Joel of Far Outliers, who posts excerpts from the books he reads, has an entry on a problem I hadn’t really thought about, the meaning of synonym in a situation where there are many distinct dialects. From his translation of a section in Probleme de sinonimie, by Onufrie Vinţeler:
Sever Pop (cf. 1929) used to note that, within the territory of Romania, the following terms can be found to denote the concept of ‘horse trader’: barâşnic, craşcadău, cupeţ, factor, fleşer, geambaş, gheşeftar, ghiambabău, gârgez, făznar, hendler, herghelier, hâmbluitor, liverant, mecler, năstrăpaş, negustor, peţer, pilar, potlogar, precupeţ, precupitor, semsar, sfârnar, sfârnăroiu, şmecher, ţânzar, ţigan, tuşer. No one doubts that all the terms listed denote the same concept. The question that arises is the following: can each and every one of these words be considered synonyms? According to some definitions, still in circulation, all words that express the same notion are considered synonyms. Glancing over the list of words above, we observe that only the word negustor, which is the general term, and to a certain degree the word geambaş, are more widely known and can be considered synonyms; the rest are known only in more or less restricted areas. For the great majority of Romanians, words like barâşnic, gârgez, hendler, mecler, tuşer, and so forth do not mean anything; they are just as unintelligible as any others in a foreign language. Of course, in many places negustor can be a synonym of făznar, and geambaş with herghelier [‘herder’], and so on, but this only happens in certain places and not across the whole territory where Romanian is spoken.
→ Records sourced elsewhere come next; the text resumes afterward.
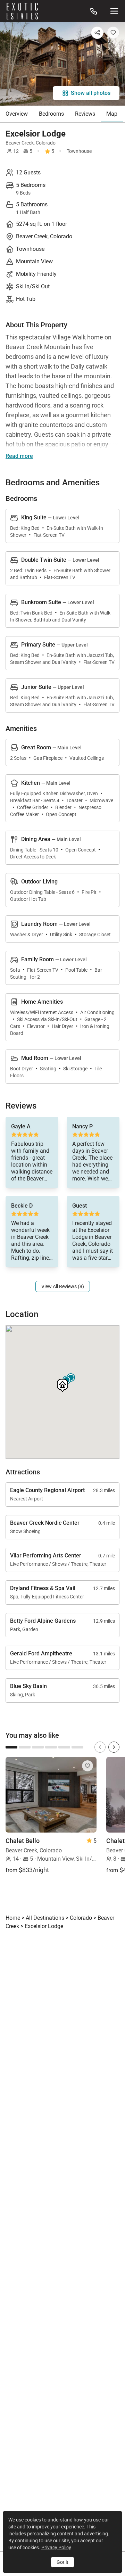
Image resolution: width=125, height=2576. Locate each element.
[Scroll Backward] (100, 1747)
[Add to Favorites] (113, 32)
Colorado (46, 143)
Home (13, 1918)
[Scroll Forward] (113, 1747)
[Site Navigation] (114, 11)
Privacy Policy (56, 2547)
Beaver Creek (20, 143)
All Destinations (45, 1918)
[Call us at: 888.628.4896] (93, 11)
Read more (19, 456)
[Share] (97, 32)
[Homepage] (22, 11)
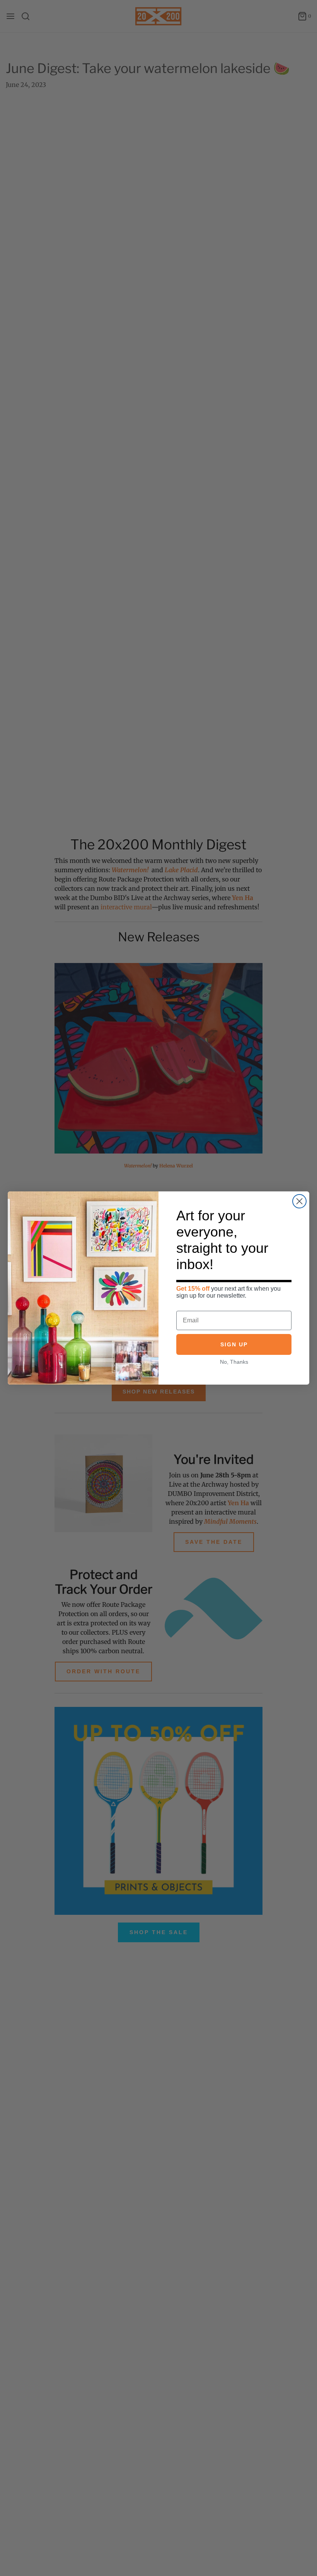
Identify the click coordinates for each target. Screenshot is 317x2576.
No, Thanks (234, 1362)
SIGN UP (234, 1344)
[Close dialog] (299, 1201)
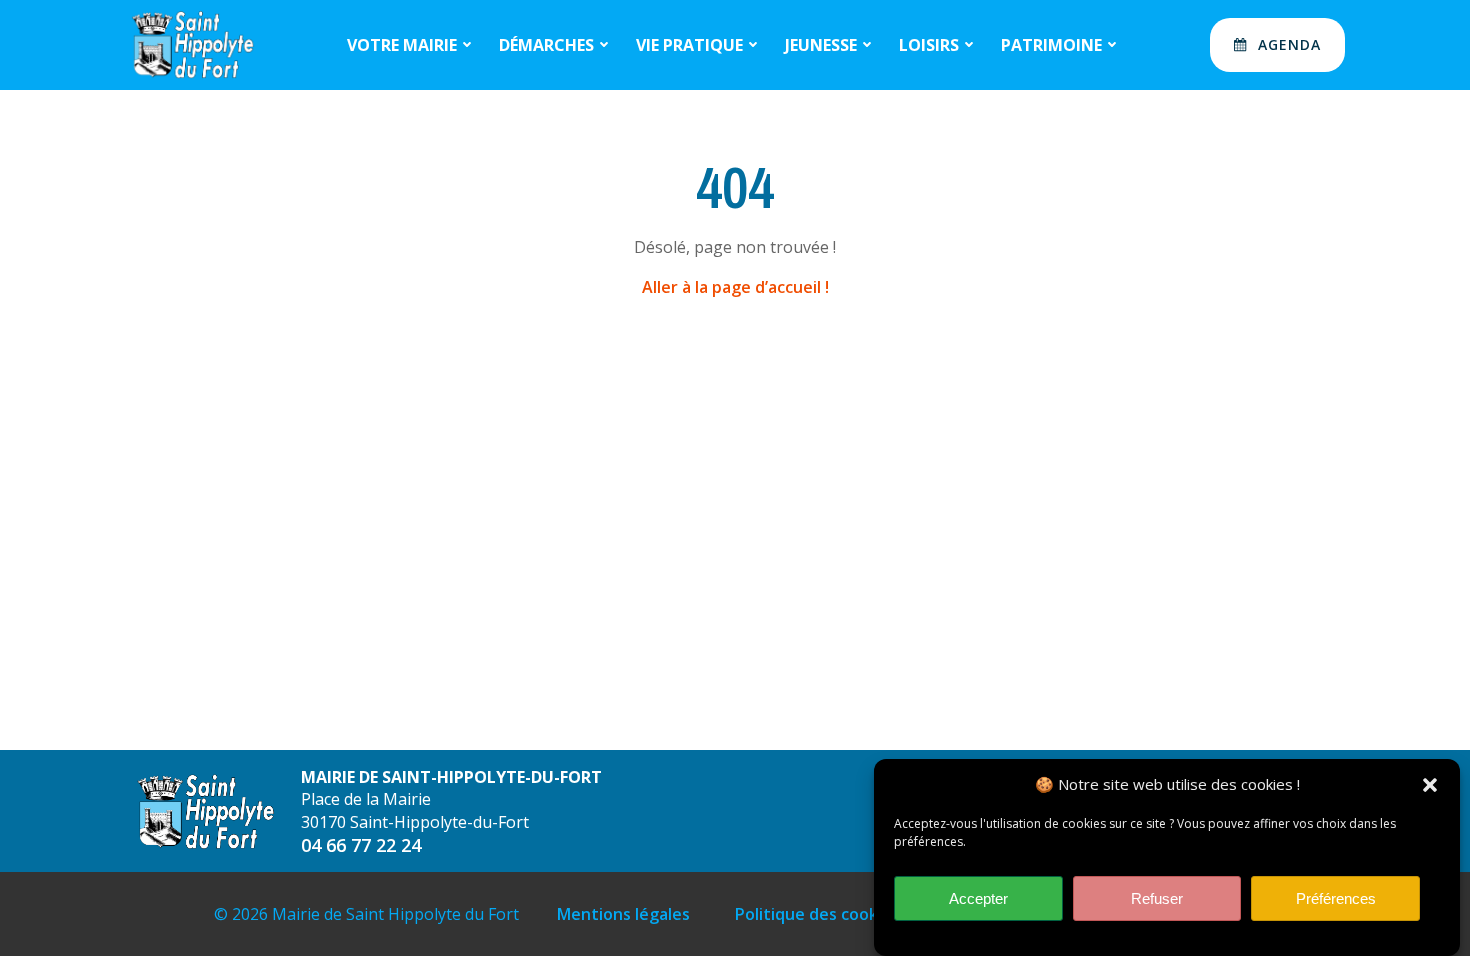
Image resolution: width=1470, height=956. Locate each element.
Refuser (1157, 898)
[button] (1430, 785)
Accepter (978, 898)
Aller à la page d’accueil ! (735, 287)
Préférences (1336, 898)
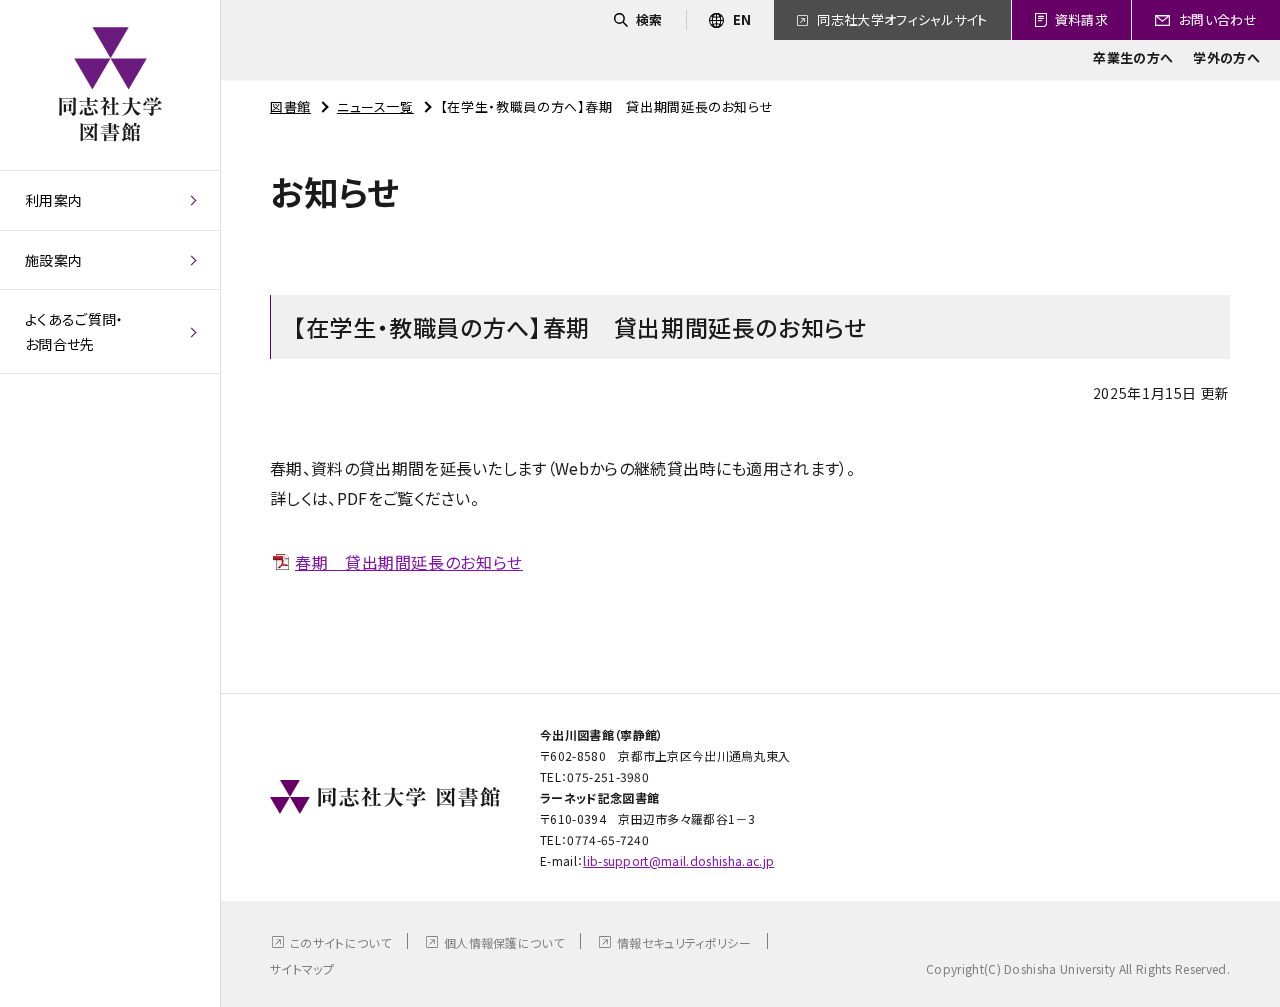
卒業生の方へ (1133, 57)
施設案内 (53, 260)
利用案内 (53, 200)
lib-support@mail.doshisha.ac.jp (678, 860)
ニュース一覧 (375, 106)
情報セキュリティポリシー (684, 942)
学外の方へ (1226, 57)
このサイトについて (340, 942)
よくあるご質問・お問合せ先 (74, 331)
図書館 (290, 106)
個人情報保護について (504, 942)
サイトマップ (302, 968)
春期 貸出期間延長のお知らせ (409, 562)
These examples prove once again that for two or more words to be considered synonyms it is not sufficient that they express the same notion. And in cases of regional synonymy, the notion of synonym must be localized and made concrete.
There’s further discussion of words for ‘corn, maize’; the “standard” word porumb (which, oddly, used to mean ‘pigeon, dove’; the latter meaning is now expressed by porumbel) has several widely known equivalents, as well as (in one region) the loan word tenchi (borrowed from Hungarian tengeri, itself a synonym in Hungarian of kukorica, which is presumably from Slavic). It certainly makes sense to consider as synonyms only words that are in competition with each other in the same dialect; I can’t go along with Joel, who doesn’t “have any problem with considering terms in different languages to be synonyms”—that seems to me to stretch the sense of synonym beyond the bounds of usefulness.